住宅確保が困難な単身高齢者の支援を拡充する住宅セーフティネット法が、10月1日に改正されました。国土交通省によると、単身高齢世帯は2040年には約1000万世帯を超える見通しとなっており、高齢化が進むなかで住宅確保の課題解決に向けた制度整備が進められています。
改正法では、入居者が亡くなった場合の残置物処理を円滑化し、家賃滞納の保証制度を手厚くするなど、賃貸住宅の大家が抱える不安の軽減を図っています。国の調査によると、大家の約7割は高齢者への物件貸出に拒否感を示しているのが現状です。これは、孤独死などのリスクや家賃滞納への懸念が主な理由として挙げられます。

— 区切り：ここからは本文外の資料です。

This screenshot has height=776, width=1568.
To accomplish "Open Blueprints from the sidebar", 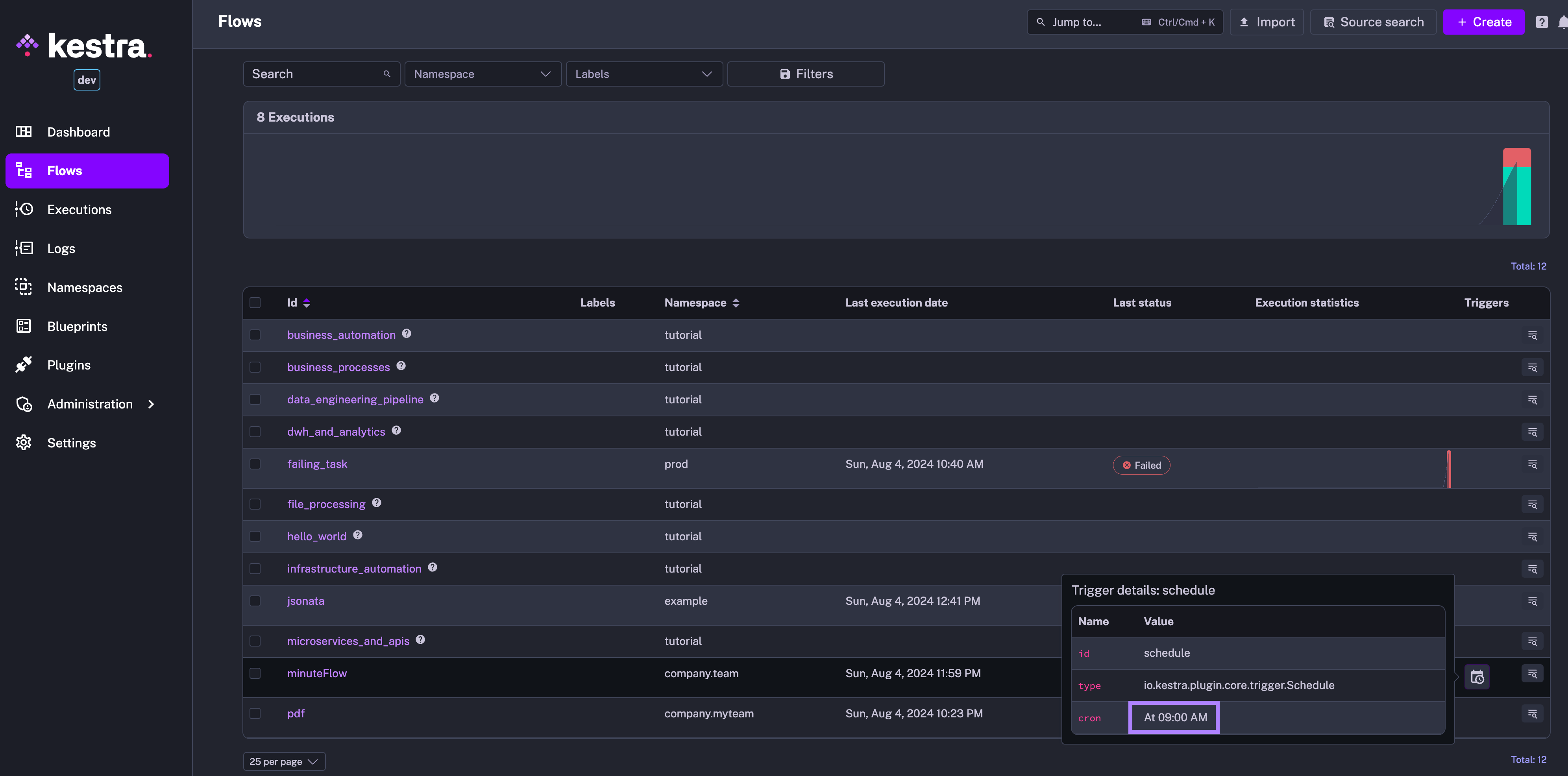I will (77, 326).
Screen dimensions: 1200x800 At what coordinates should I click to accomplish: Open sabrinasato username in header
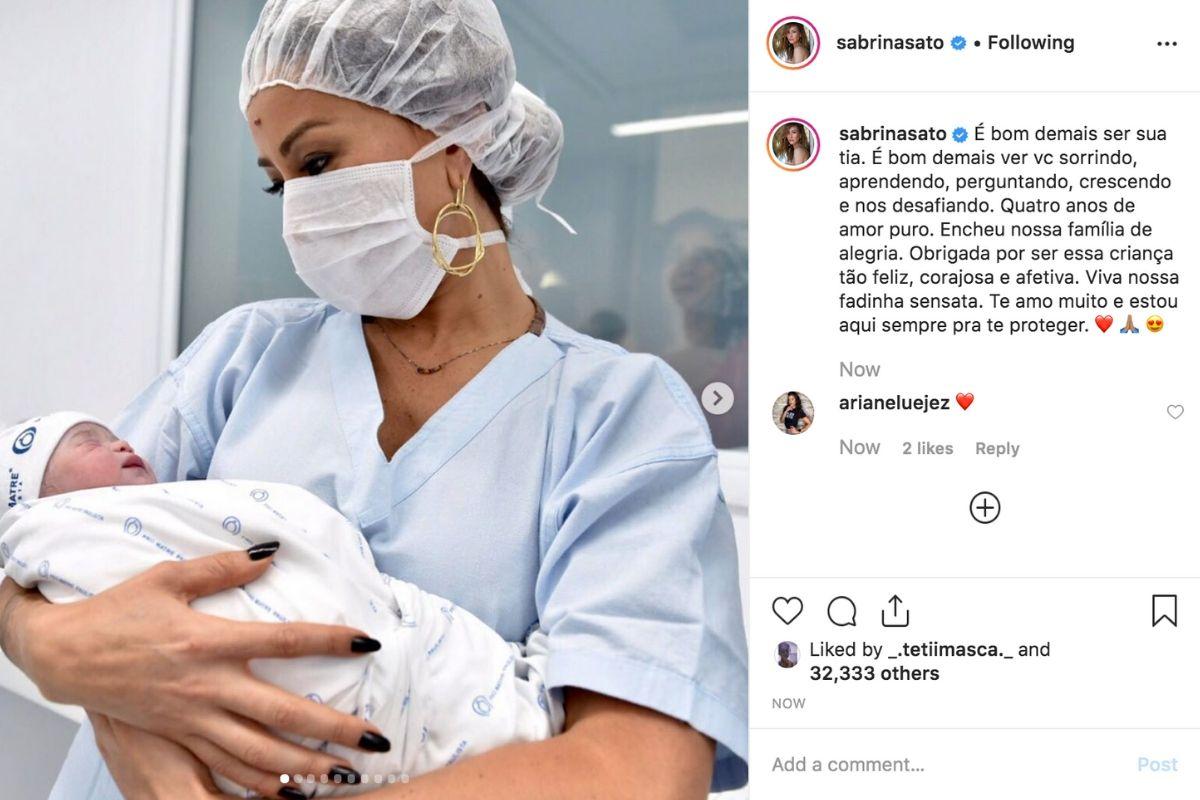click(890, 43)
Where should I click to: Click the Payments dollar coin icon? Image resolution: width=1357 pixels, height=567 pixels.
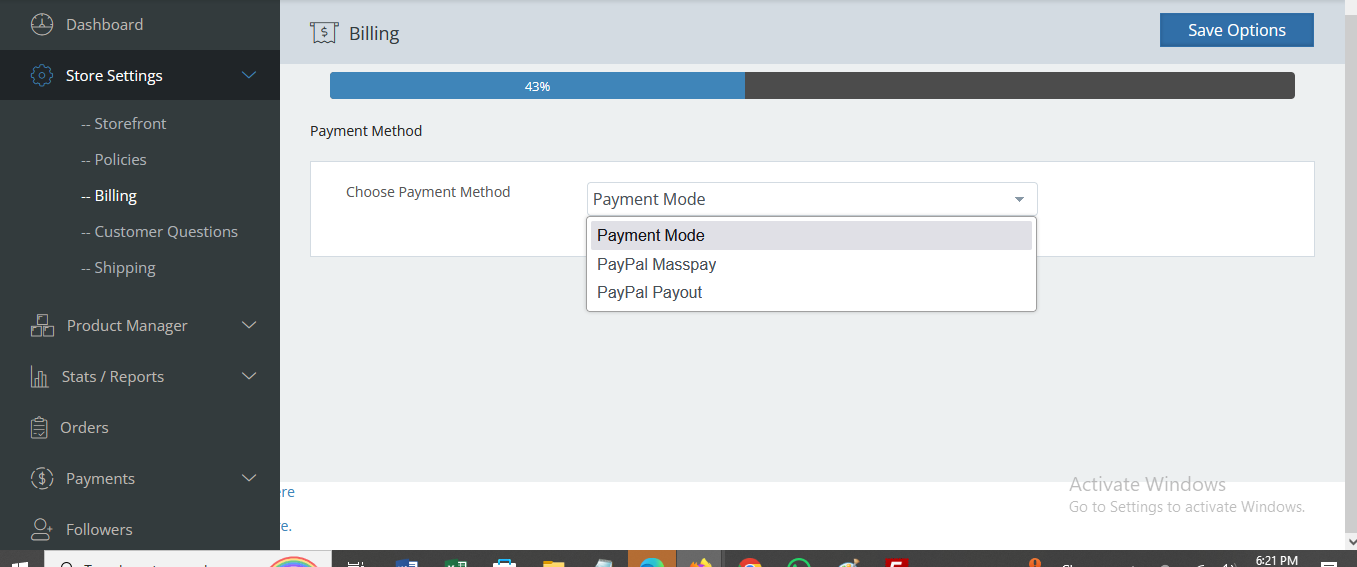41,479
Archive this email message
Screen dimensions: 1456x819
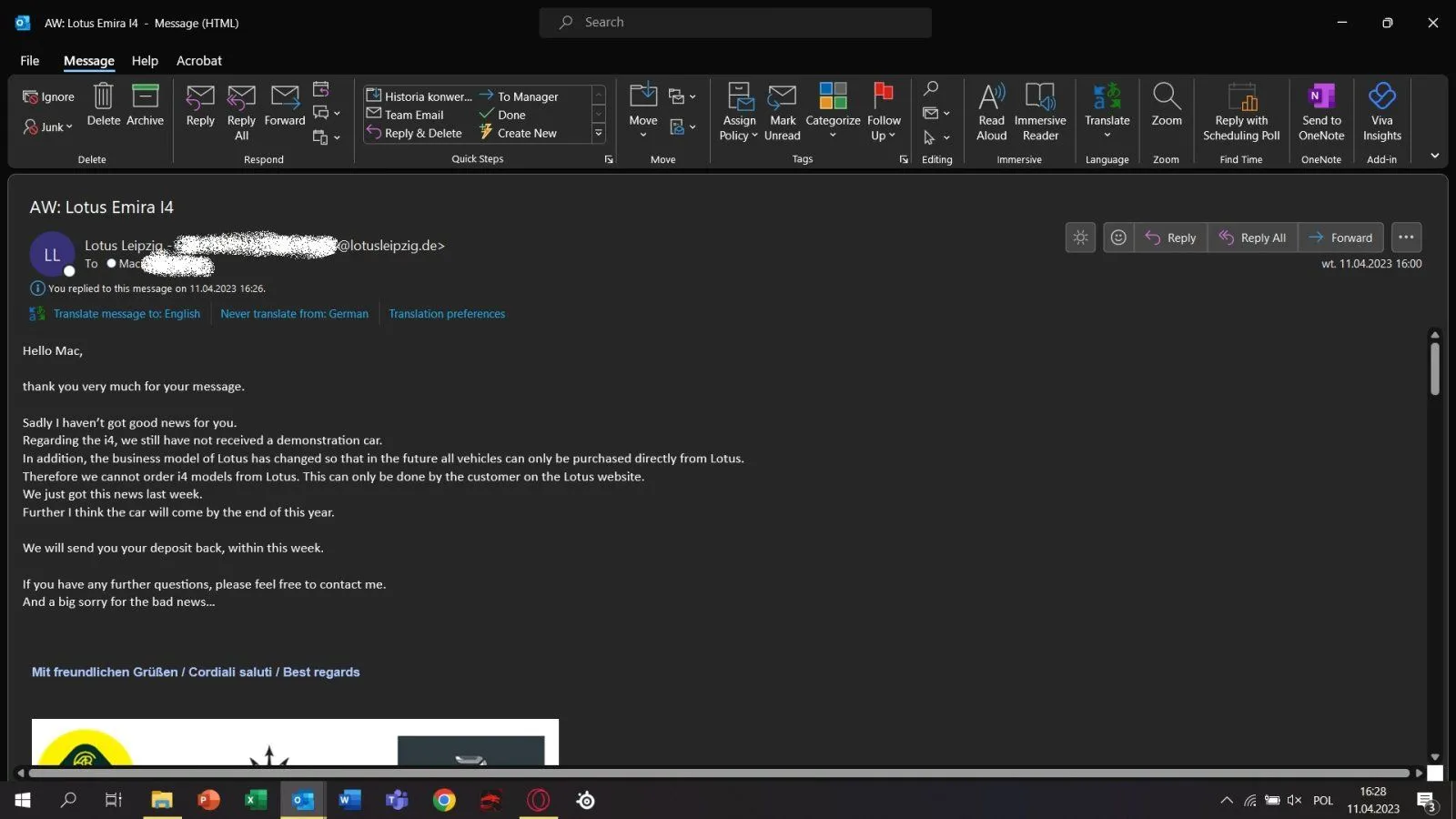coord(145,105)
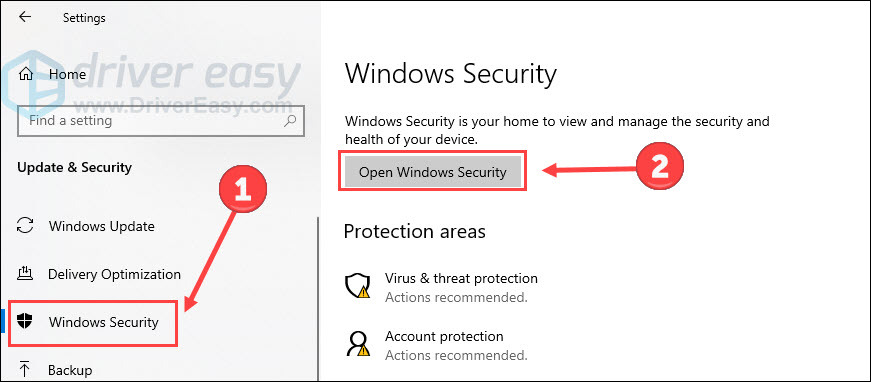Click the back arrow in Settings

point(25,17)
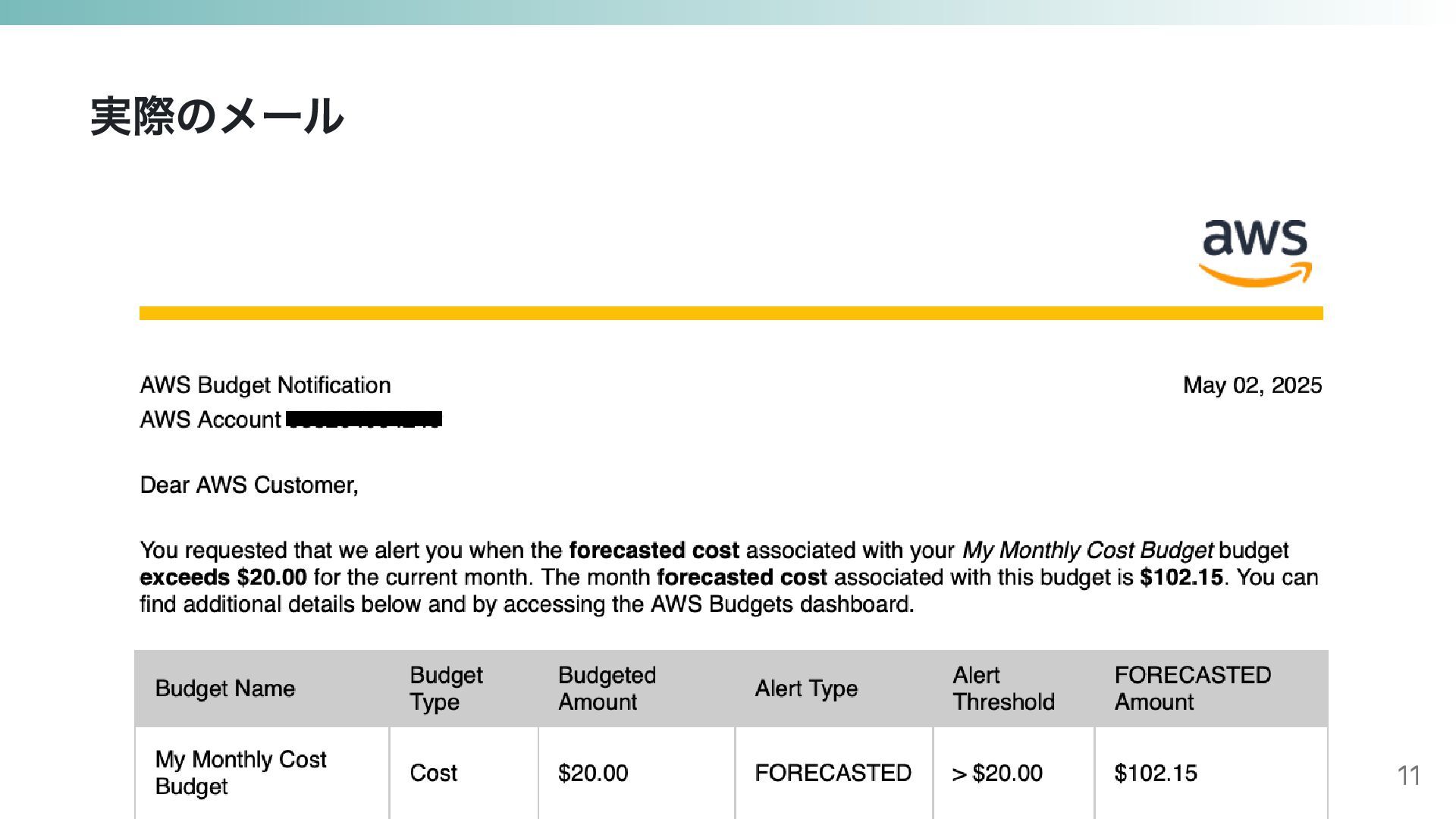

改正法の主要な制度として「居住サポート住宅」が新設されました。この制度は、空き家を活用して単身高齢者の受け皿を広げることが狙いです。制度を受け、不動産業者など「居住支援法人」と大家は連携し、入居者の見守りや安否確認を行うことになります。大家には、住宅のバリアフリー化や防音工事を行う際に補助金を受けられるなどの優遇措置があります。
また、入居者の死亡時に賃貸契約が終了する「終身建物賃貸借」の認可手続きを簡素化し、大家が活用しやすくなるよう改正しました。従来必要だった住宅ごとの認可を事業者単位に変更することで、大家の負担軽減を図っています。
家賃滞納対策として、要配慮者が利用しやすい家賃債務保証業者を国土交通大臣が認定する制度も新たに創設されました。認定基準には、緊急連絡先を親族に限定しないことや、居住サポート住宅の入居者の家賃債務保証を原則引き受けることなどが含まれます。これにより、家賃滞納に困らない仕組みを整えています。
さらに、居住支援法人の業務に「残置物処理」が追加されました。入居者と法人がモデル契約条項を活用して委任契約を結ぶことで、亡くなった後の片付けが円滑に進むようになります。
制度の課題と今後の展望
改正法施行により期待される効果があるものの、現場では、見守りなどのサポート費用に関する財源確保の課題も指摘されています。入居者に費用負担を求めれば家賃に加算されるため、制度の普及には一定の時間が必要といえるでしょう。
一方で、相続対策や残置物処理により制度が整備されれば、大家にとって受け入れのハードルが下がると期待されています。今後の課題は、制度の認知度向上と活用促進です。
住宅セーフティネット法の改正により、大家の不安軽減と入居者の安全・安心の強化が図られました。しかし、サポート費用の確保や制度の普及促進など、実効性のある運用に向けた取り組みが求められています。